The strain of the shipbuilding business finally broke into the open. In 2001 Kawasaki abruptly scrapped a plan to combine its yards with IHI’s; it spun its ship and precision-machinery operations out in 2002 and folded them back in by 2010 — the kind of portfolio reshuffling that breadth kept forcing on it. Then, in June 2013, the board did something almost unheard of at a listed Japanese company: it removed a sitting president. A plan to merge Kawasaki’s shipbuilding with the ailing Mitsui Engineering and Shipbuilding had bred deep unease inside the company, and a motion to dismiss President Satoshi Hasegawa carried, ten votes to three, at an extraordinary board meeting.

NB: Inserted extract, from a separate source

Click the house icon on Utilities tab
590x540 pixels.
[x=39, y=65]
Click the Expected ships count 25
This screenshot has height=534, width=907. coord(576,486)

Under his successor, Shigeru Murayama, Kawasaki set about the reckoning the shipyard had long deferred: it exited construction machinery in 2015, restructured its marine business in 2017, and steered shipbuilding away from commercial newbuildings toward higher-value warships and special-purpose vessels at its Kobe and Sakaide yards. It was, in effect, a structural answer to some forty years of low-margin shipbuilding.

In November 2020 the company set out Group Vision 2030, organizing itself around aerospace, energy and mobility, and pouring resources into industrial robots and hydrogen while keeping the Kawasaki motorcycle brand as a steady earner. Its Suiso Frontier, the world’s first liquefied-hydrogen carrier, completed a Japan-to-Australia demonstration voyage in 2022, staking out a first-mover position in hydrogen transport. From 2023 a widening Japanese defence budget lifted aerospace-systems orders, and the company again earns, as it always has, by riding large external demand — much of it the state’s. What has changed is the discipline on the cash it makes: Kawasaki reworked its shareholder returns onto a 4% dividend-on-equity basis, lifted the annual dividend to $1 (¥166) a share, split its stock five-for-one in April 2026, and brought net debt-to-equity down to 90.5%.

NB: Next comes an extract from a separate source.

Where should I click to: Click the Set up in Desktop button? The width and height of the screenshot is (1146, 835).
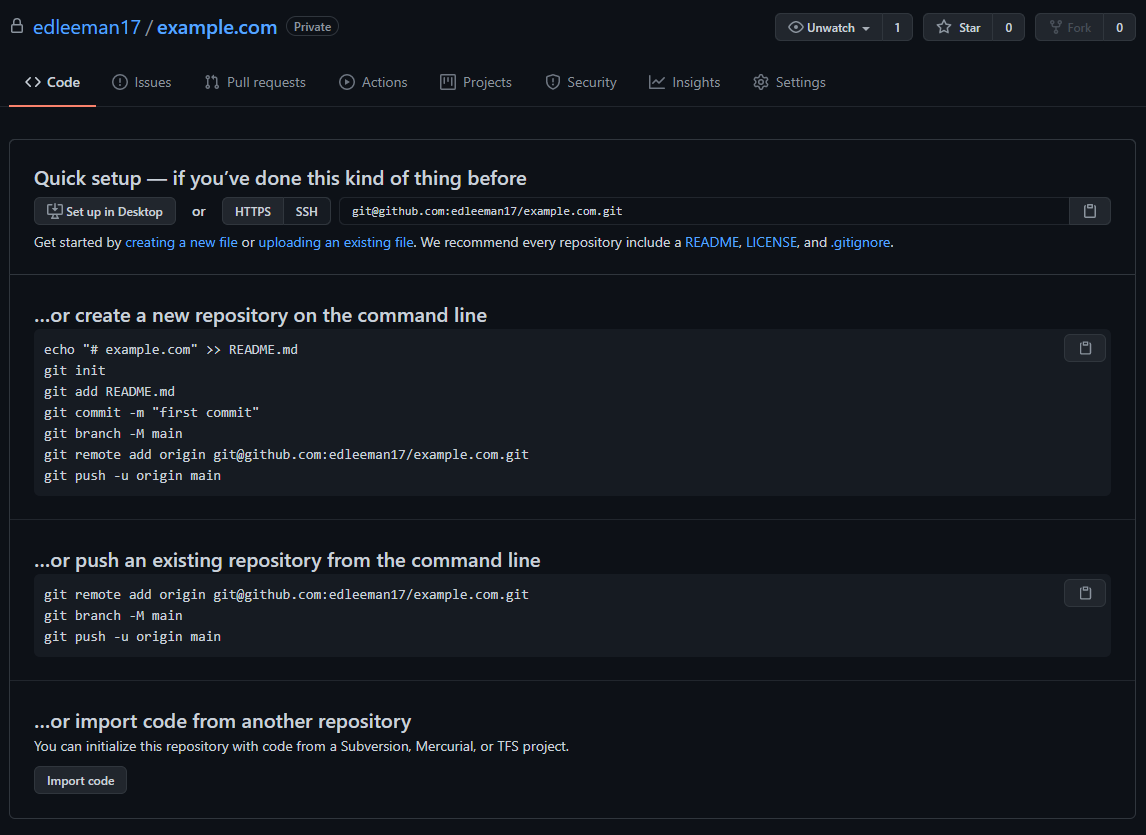click(105, 211)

Read the full history in Japanese →


Key decisions — the author’s view

Revenue (¥ bn) · net margin % · around FY1968

The three-company merger toward a land-sea-air heavy-industry group (1968)

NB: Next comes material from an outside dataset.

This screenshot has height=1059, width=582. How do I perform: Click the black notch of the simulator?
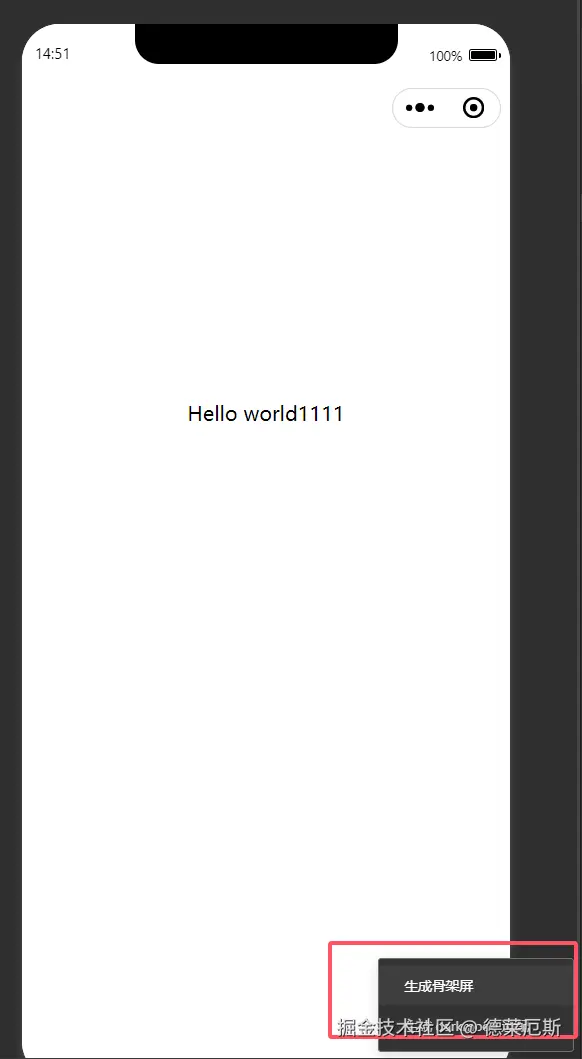click(x=266, y=44)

Binding them together — and the question it left

The heart of the three-company merger lay less in sheer expansion of scale than in restoring, after twenty years, the integrated whole of the founding business that the postwar split and reorganization had severed — bringing it back under a single management. The ideal Kojiro Matsukata had drawn in the Meiji era — a comprehensive heavy-industry house spanning land, sea and air — had for a time been dispersed as shipbuilding, rolling stock, aircraft and steel were parcelled out into separate companies. The merger that Hitoshi Sano led raised that ideal as the centripetal force of management, while also being a pragmatic choice that answered the demands of the age — internationalization and the ever-larger scale of ships. When the inheritance of an ideal and adaptation to the competitive environment pointed the same way, the decision to rebind capital and management, beyond the loose coordination of the five-company circle, became real.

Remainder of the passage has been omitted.